> Collected data entries:
•••
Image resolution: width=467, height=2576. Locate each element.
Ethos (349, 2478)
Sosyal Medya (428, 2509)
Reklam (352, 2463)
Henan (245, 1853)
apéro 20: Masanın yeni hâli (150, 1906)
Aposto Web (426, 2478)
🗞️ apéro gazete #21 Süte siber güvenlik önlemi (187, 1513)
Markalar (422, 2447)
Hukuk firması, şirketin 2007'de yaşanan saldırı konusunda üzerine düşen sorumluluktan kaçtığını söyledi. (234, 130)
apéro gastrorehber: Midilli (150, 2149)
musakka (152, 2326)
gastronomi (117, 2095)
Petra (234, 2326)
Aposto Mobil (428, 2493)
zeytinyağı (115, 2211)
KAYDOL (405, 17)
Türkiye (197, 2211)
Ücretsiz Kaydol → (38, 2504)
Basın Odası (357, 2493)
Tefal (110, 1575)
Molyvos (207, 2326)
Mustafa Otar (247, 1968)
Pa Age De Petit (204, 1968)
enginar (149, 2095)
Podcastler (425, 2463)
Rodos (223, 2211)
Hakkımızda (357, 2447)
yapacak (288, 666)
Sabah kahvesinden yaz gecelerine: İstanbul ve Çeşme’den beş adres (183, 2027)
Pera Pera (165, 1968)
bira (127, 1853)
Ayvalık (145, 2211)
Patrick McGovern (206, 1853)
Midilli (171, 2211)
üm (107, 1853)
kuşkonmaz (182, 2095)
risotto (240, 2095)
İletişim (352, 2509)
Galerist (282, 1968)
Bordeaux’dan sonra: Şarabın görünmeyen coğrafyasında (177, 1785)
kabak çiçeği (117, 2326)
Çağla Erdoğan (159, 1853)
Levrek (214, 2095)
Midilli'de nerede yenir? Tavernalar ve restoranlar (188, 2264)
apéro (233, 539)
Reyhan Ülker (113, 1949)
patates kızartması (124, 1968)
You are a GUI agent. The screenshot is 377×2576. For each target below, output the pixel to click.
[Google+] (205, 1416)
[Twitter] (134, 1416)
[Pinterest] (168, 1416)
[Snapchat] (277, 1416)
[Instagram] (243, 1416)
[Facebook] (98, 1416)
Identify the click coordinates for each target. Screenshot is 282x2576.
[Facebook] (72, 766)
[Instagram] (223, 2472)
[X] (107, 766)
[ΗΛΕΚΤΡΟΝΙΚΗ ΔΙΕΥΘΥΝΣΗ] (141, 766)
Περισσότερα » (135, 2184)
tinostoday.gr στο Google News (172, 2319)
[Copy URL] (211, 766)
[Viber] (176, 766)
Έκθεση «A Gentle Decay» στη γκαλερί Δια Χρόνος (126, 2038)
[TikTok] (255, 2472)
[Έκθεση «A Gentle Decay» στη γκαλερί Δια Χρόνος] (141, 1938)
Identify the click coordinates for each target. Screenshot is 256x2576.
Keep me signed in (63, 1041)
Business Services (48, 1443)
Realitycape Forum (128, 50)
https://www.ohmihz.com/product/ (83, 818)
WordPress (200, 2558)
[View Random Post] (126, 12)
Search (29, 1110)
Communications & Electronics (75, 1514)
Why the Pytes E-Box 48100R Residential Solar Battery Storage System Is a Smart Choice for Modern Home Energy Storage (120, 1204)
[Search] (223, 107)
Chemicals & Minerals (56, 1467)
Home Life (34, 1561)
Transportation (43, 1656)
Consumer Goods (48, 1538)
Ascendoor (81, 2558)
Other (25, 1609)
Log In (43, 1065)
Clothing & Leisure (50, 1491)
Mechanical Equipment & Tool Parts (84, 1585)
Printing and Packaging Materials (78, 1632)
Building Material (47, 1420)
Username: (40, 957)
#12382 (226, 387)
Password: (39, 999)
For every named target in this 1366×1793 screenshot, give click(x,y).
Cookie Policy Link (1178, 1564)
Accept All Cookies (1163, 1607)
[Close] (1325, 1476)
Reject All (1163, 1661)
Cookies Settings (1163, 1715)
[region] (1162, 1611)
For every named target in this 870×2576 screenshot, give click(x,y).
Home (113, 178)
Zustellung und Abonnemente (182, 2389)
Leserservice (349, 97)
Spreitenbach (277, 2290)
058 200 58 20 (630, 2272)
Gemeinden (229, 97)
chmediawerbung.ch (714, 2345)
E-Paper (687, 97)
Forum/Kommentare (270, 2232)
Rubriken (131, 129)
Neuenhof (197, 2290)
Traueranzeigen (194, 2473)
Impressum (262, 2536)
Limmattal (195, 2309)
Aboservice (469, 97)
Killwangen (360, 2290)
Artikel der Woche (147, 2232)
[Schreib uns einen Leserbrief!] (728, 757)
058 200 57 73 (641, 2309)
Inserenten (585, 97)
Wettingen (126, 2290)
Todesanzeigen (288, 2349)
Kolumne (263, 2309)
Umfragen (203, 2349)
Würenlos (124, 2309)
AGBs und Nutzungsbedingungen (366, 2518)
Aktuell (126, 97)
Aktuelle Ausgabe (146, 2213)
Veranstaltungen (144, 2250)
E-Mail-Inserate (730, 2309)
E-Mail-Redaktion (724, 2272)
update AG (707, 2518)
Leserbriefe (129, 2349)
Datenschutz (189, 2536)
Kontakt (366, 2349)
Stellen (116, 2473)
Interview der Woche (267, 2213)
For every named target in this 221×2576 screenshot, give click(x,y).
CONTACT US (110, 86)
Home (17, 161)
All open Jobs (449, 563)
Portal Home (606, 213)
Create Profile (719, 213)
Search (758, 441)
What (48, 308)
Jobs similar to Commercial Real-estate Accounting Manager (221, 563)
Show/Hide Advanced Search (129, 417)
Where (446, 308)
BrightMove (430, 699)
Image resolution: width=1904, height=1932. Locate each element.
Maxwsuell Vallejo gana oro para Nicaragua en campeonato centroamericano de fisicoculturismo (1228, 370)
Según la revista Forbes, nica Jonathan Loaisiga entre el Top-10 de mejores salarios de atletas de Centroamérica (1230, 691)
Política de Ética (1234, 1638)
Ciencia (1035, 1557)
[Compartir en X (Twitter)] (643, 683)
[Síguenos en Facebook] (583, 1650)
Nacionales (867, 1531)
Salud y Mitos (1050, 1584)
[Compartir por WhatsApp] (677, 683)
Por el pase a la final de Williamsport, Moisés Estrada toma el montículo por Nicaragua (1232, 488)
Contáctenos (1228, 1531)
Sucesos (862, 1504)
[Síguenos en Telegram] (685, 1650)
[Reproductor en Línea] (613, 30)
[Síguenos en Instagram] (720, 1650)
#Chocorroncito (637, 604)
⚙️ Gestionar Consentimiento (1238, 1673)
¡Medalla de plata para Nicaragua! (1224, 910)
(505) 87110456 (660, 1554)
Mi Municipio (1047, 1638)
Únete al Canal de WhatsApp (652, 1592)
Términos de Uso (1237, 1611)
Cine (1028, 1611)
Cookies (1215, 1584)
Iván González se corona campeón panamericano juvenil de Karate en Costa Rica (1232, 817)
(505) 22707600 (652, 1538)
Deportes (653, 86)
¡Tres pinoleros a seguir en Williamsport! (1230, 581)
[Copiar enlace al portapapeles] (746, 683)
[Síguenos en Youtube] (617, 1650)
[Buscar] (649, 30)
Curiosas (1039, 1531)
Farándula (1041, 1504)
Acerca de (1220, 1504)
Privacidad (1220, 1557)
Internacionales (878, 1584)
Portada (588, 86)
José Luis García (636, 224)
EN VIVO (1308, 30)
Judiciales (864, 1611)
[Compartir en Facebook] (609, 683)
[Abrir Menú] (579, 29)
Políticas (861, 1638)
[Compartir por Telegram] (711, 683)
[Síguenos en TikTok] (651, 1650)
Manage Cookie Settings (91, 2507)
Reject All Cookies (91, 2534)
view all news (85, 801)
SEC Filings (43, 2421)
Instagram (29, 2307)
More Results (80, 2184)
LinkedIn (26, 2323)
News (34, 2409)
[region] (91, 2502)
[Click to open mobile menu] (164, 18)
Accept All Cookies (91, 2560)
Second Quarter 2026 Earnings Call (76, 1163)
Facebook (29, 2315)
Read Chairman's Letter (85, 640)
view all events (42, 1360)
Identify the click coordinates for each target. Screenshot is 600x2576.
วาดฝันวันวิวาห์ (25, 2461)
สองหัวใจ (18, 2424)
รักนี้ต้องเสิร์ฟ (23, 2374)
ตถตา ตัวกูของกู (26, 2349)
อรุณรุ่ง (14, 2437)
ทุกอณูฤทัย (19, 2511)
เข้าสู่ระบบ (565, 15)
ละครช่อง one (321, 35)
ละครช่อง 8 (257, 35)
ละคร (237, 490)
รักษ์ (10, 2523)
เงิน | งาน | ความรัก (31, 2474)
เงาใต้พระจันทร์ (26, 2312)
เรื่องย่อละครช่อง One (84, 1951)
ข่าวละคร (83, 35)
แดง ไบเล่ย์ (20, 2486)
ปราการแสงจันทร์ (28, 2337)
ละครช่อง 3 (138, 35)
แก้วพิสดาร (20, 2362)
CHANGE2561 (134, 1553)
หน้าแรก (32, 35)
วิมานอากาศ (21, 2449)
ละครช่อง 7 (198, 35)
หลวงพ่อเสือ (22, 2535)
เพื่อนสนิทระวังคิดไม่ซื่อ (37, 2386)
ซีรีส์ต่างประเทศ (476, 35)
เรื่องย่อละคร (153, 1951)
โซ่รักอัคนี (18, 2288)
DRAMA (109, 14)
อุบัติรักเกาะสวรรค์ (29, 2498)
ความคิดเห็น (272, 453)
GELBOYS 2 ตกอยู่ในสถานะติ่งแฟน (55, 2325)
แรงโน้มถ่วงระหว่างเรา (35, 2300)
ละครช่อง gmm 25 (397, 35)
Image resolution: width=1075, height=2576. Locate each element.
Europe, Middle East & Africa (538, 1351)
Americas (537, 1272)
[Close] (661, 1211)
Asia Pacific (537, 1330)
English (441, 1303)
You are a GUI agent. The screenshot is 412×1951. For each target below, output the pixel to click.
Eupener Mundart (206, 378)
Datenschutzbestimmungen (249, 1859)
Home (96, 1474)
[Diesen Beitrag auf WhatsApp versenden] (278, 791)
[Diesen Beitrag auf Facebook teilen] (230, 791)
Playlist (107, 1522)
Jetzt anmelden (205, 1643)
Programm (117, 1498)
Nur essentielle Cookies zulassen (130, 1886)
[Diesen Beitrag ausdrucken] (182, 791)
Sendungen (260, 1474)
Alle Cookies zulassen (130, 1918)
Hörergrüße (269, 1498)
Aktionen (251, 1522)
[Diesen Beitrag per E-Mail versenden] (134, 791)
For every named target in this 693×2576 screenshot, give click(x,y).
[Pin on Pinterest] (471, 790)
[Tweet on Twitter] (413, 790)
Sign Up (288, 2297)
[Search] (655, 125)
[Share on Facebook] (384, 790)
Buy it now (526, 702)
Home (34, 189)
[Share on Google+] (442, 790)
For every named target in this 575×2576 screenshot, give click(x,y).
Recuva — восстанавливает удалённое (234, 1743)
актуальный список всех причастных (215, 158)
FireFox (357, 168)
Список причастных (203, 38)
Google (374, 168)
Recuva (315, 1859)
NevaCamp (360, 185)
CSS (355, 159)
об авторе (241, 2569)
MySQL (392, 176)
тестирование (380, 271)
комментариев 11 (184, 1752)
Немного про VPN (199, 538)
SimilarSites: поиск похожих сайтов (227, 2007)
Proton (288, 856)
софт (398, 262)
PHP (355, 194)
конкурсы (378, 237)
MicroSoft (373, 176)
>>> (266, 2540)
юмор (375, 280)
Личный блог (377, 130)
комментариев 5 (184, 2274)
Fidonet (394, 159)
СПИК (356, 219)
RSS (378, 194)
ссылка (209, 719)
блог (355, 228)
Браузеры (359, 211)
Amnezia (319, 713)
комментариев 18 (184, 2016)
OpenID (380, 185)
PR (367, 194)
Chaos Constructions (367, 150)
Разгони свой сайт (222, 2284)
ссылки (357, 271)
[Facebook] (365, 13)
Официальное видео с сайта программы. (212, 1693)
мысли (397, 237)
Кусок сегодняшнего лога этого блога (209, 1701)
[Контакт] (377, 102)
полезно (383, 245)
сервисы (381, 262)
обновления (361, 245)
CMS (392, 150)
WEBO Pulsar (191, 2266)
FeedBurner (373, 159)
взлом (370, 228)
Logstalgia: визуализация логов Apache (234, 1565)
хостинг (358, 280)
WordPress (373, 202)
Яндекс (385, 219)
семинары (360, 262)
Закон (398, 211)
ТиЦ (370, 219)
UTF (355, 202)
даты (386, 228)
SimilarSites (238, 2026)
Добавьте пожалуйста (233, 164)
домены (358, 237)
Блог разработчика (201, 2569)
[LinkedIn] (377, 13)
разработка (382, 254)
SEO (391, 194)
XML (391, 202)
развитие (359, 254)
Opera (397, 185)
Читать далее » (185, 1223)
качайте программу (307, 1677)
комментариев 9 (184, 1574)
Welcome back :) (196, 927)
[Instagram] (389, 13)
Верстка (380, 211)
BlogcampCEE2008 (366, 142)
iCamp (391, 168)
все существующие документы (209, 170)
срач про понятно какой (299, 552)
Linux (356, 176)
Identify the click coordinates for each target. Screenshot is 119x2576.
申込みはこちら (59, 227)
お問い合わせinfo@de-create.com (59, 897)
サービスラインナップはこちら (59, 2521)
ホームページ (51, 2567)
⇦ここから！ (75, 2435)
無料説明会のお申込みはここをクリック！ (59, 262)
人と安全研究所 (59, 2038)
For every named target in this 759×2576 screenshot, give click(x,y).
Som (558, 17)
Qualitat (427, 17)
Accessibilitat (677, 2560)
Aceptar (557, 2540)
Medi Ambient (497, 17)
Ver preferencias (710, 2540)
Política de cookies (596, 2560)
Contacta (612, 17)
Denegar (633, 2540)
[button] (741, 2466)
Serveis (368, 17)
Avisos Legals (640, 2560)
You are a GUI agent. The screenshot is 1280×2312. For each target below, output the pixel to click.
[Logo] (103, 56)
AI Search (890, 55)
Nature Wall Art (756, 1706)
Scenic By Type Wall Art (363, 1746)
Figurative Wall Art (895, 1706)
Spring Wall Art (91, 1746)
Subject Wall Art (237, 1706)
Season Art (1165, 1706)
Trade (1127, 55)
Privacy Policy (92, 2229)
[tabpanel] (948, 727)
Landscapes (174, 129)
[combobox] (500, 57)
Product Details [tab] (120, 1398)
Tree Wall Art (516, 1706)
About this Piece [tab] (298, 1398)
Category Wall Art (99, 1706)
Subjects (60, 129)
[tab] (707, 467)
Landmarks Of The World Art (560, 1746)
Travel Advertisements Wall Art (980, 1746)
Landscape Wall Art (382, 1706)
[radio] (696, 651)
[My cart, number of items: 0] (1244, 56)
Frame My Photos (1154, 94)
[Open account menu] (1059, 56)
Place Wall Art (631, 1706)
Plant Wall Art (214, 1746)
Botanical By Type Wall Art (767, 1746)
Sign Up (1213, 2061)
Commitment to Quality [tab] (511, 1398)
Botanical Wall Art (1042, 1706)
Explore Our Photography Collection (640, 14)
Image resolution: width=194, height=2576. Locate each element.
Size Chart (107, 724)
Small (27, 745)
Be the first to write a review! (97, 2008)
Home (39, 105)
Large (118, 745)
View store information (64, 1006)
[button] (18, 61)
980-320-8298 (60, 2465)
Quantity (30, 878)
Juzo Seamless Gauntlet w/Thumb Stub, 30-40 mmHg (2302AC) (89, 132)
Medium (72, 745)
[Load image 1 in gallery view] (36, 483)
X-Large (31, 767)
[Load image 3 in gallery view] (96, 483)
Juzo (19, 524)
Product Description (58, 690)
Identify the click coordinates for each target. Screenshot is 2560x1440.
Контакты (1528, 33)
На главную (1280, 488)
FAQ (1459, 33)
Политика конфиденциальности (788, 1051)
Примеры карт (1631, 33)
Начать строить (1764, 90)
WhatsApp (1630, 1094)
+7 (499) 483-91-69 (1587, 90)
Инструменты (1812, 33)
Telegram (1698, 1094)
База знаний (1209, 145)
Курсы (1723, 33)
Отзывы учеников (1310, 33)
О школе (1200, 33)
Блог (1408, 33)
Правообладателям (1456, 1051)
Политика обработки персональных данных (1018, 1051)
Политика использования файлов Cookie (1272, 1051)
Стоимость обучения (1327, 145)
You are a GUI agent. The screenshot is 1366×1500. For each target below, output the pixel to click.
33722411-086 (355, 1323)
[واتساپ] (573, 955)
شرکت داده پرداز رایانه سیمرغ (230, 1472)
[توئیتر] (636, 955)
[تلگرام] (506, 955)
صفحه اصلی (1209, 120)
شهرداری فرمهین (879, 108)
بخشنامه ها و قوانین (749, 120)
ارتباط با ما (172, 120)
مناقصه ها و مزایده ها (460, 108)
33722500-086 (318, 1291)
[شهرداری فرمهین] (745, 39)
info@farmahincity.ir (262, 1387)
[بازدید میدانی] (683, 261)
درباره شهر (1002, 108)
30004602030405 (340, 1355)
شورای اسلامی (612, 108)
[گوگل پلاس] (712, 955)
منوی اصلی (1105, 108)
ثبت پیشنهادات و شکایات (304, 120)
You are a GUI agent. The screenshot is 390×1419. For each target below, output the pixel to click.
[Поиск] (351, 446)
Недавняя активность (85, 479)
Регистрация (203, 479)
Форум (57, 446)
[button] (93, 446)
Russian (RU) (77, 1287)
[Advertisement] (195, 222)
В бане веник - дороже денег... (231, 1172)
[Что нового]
•••
> Task objective:
Search the records for the word "menu". Copy every line that has it.

> Solution:
[Click to open mobile menu] (164, 18)
[Open account menu] (1059, 56)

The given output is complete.